### [Set of tasks]
1. Quote the obituary of the Jerusalem hotel owner word for word, from "Vester went on" up to and including "to Israeli control.".
2. Pick up the obituary of the Jerusalem hotel owner where it stops and keep writing.
[Document passage — start]
Owner of Jerusalem hotel

June 22, 2008|From the Associated Press

Valentine Vester, who witnessed history as the proprietor of the storied American Colony Hotel in Jerusalem, died June 15. She was 96.

Vester spent the last years of her life in an apartment on the manicured grounds of the hotel, which sits on the dividing line between the city's Arab and Jewish sections.

For decades, the hotel has served as a favorite hangout for diplomats and foreign correspondents and as a backdrop for political intrigue.

Israeli and Palestinian negotiators secretly drafted parts of the Oslo peace accords at the hotel, in Room 16. Former British Prime Minister Tony Blair, now an international Mideast envoy, has a suite of rooms on the top floor.

Vester was born Valentine Richmond in 1912 in the English town of Alverstoke into the wealthy family of a Royal Navy officer. She arrived in Jerusalem in the early 1960s with her husband, Horatio, the grandson of the Colony's founders.

Her association with the Mideast began even before the marriage. A relative who worked in the British administration of Palestine between the world wars introduced her to King Abdullah of Transjordan, and another relative, Gertrude Bell, was a renowned British diplomat and archaeologist in the region a century ago.

Vester went on to live through much of the upheaval that shaped the modern Mideast. In 1967, she saw her hotel switch from Jordanian to Israeli control.

Over the years, her son Nicholas said, Vester "learned to really hate people who make wars."

"Very often her irritation with Palestinians and Israelis was summed up by the phrase 'A plague on both their houses,' " he said. The hotel, which has always seen itself as neutral ground, managed to maintain that status largely because of Vester's "intemperate hostility to extremists on both sides."

Vester's husband's grandparents, Anna and Horatio Spafford, were millennialist Protestants from Chicago. They arrived in Jerusalem -- then a neglected backwater of the Ottoman Empire -- in 1881 after losing their four daughters in an Atlantic shipwreck and then a son to scarlet fever. They wanted to do charitable works and await the Second Coming.
[Document passage — finish]
[Source data — start]
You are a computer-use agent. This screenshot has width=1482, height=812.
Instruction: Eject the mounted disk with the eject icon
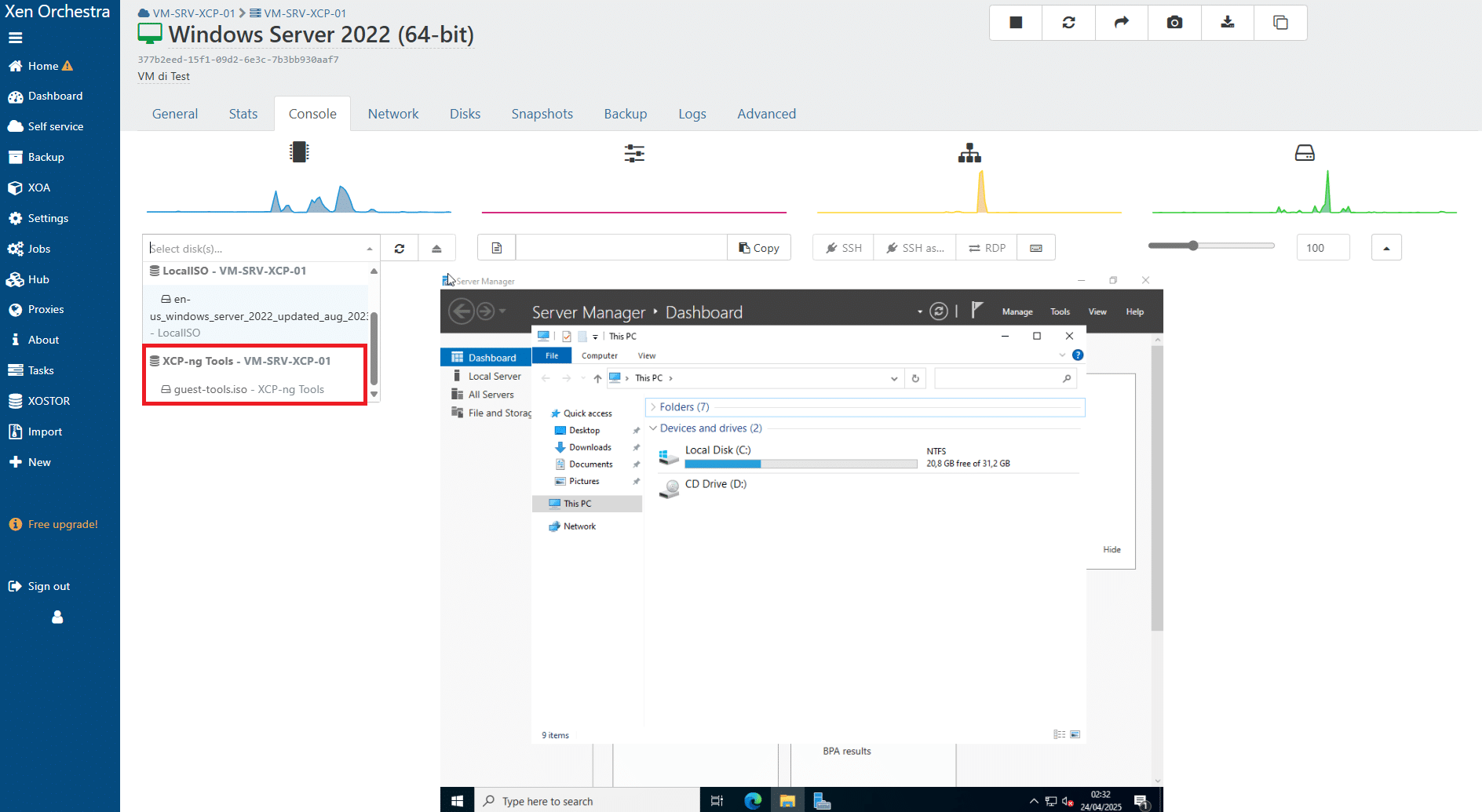[436, 248]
[Source data — finish]
### [Answers]
1.
Vester went on to live through much of the upheaval that shaped the modern Mideast. In 1967, she saw her hotel switch from Jordanian to Israeli control.

2.
They gathered around them a community of Americans and Swedes, forming a kind of Christian kibbutz. The Colony's residents made a point of providing help to Jews, Muslims and Christians, and treated both Turkish and British wounded during the battles of World War I. When the Turks surrendered in 1917, their white flag was a sheet from the Colony's hospital, ripped in two and tied to a stick.

Around that time, T.E. Lawrence, better known as Lawrence of Arabia, was a regular dinner guest, as was Sir Edmund Allenby, who commanded the British forces.

The commune eventually fell apart and became a family-owned inn. When the British left in 1948, it was damaged in the fighting that surrounded Israel's establishment and came under Jordanian rule.

In the 1967 Mideast War, the Colony was damaged again when a Jordanian tank positioned itself in the driveway and Israeli troops threw a grenade into the bar to flush out a sniper. The hotel is now managed by a Swiss hotel chain.

Vester will be buried today in the historic American Colony cemetery on Jerusalem's Mt. Scopus, alongside her husband, who died in 1985. She is survived by sons Nicholas of London and Paul of Los Angeles; and five grandchildren.